Thanks for reminding me about IMD.

The question and importance of minimizing IMD  when installing mobile radios and amplifiers should be taken seriously.
The  most critical aspect for mobile installations is having a stiff DC supply and using a radio that has good inherent  IMD performance.
Its good to note that the IMD performance of  the Icom 7100 has improved over its predecessors. Icom should be congratulated for improving the transmit performance of their radios.

Choosing a well designed legal amp would be a wise choice. Unfortunately the message that intelligent hams should not use illegal CB amplifiers with poor IMD performance has to be rammed home. Listening to these dumb CB operators on the ham bands continuing their use of substandard equipment that causes splatter  its clear that there are number of hams who dont want to change their filthy operating styles and equipment choices. 

At the end of the day splatter is QRM just like power line noise and  other EMC threats that  ruins the enjoyment of the ham radio bands. If you want to be a idiot and continue to promote and encourage moronic equipment choices you are welcome to do so.

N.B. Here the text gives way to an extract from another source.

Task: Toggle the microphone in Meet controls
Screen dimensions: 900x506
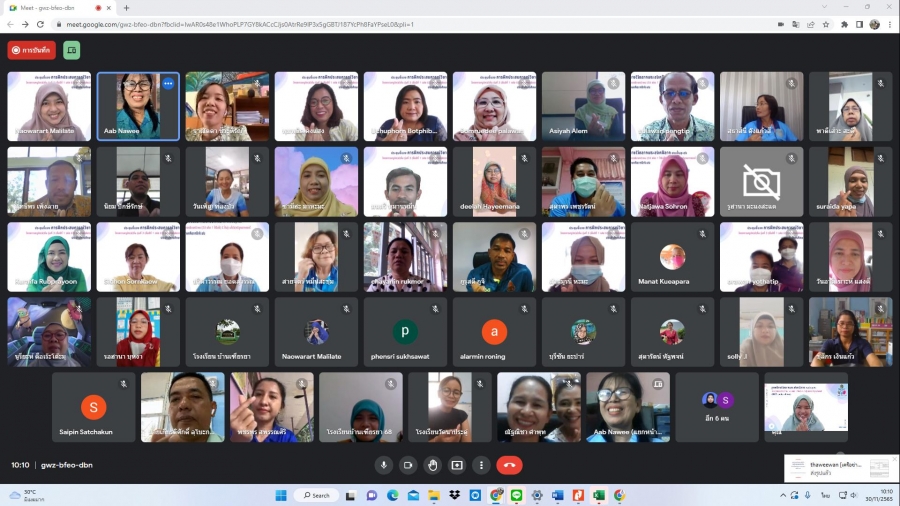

Maybe you can tell the ham world why deliberate generated QRM and more noise and interference is good thing for the ham bands.  Improved and enforced IMD performance standards would be a wonderful precedent for the ham radio service.  It would help if you would ask the ARRL to test the transmitters with the same thoroughness that they review receivers. Its only when hams realize that they being short changed by buying expensive radios with excellent receivers and very poor transmitters that hams might start asking questions. We could have ZERO splatter on the ham bands and there is no technical reasons why this should not be possible. Maybe one day Elecraft and Icom will start using pre-distortion technology in their radios  which would contribute to the minimization of IMD. This would be a good choice for most ham manufacturers since they  are not smart enough to design a transmitter without ALC faults and cant seem to design a basic PA that has  very good IMD performance.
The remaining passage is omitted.